2024-05-18 18:07:43 | ブログ短編

 この男、不死身(ふじみ)の身体(からだ)を持っていた。見た目は若造(わかぞう)だが、もう千年以上(いじょう)生きている。彼は転々(てんてん)としながら暮(く)らしていた。歳(とし)を取らないので同じ場所(ばしょ)に落ち着いてしまうと、まずいことになるからだ。ここ数年は都会(とかい)にいて占(うらな)いの仕事(しごと)をしていた。人間(にんげん)の悩(なや)みは何百年たっても同じみたいだ。
 そんな彼の前に一人の若(わか)い女が現れた。彼女は人を捜(さが)していると…。

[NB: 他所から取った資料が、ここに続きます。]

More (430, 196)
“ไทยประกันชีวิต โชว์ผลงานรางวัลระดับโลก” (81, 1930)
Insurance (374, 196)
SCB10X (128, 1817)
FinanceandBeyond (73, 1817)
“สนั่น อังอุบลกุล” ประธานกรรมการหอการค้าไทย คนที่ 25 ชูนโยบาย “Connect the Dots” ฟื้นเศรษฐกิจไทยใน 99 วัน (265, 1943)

彼は、人捜しなら他(ほか)をあたった方がいいと断(ことわ)った。しかし彼女はどうしても引き下がらない。彼女は、
「これは、あたしの感(かん)なんです。あなたなら見つけられるはずです」
 彼は困(こま)った顔で女を見つめた。ふと、この顔…どこかで見たような…。彼女は続(つづ)けた。
「名前(なまえ)は真之助(しんのすけ)といいます。歳は、あなたぐらいかなぁ。それと…顔は分からないんです」
 彼は驚(おどろ)いた。真之助は昔(むかし)の自分(じぶん)の名(な)だ。この女は…何者(なにもの)なんだ? 彼は探(さぐ)るように、
「そんなざっくりでは捜しようがないですね。だから占いで…ということですか?」
「まぁ…。その人は京都(きょうと)に住(す)んでいたんです。もうずいぶん前に…。これは先祖(せんぞ)から託(たく)されたことなんです。祖母(そぼ)も母(はは)もずっと捜していました。今度は、私の番(ばん)なんです」
 彼ははっきりと思い出した。平安(へいあん)の頃(ころ)、京の都(みやこ)で恋(こい)に落(お)ちた女に似(に)ている。
 彼女は続けた。「私、その人と添(そ)いとげて…赤ちゃんを授(さず)からないといけないんです」
「バカなことを…。そいつはとっくに死(し)んでる。そんなことは止(や)めるべきだ」
「いやです。私の身体がそれを求(もと)めているんです。これは我(わ)が一族(いちぞく)の使命(しめい)なんです」
<つぶやき>もし先祖からこんなことを託されたら…。どうしたらいいんだ? 困るよね。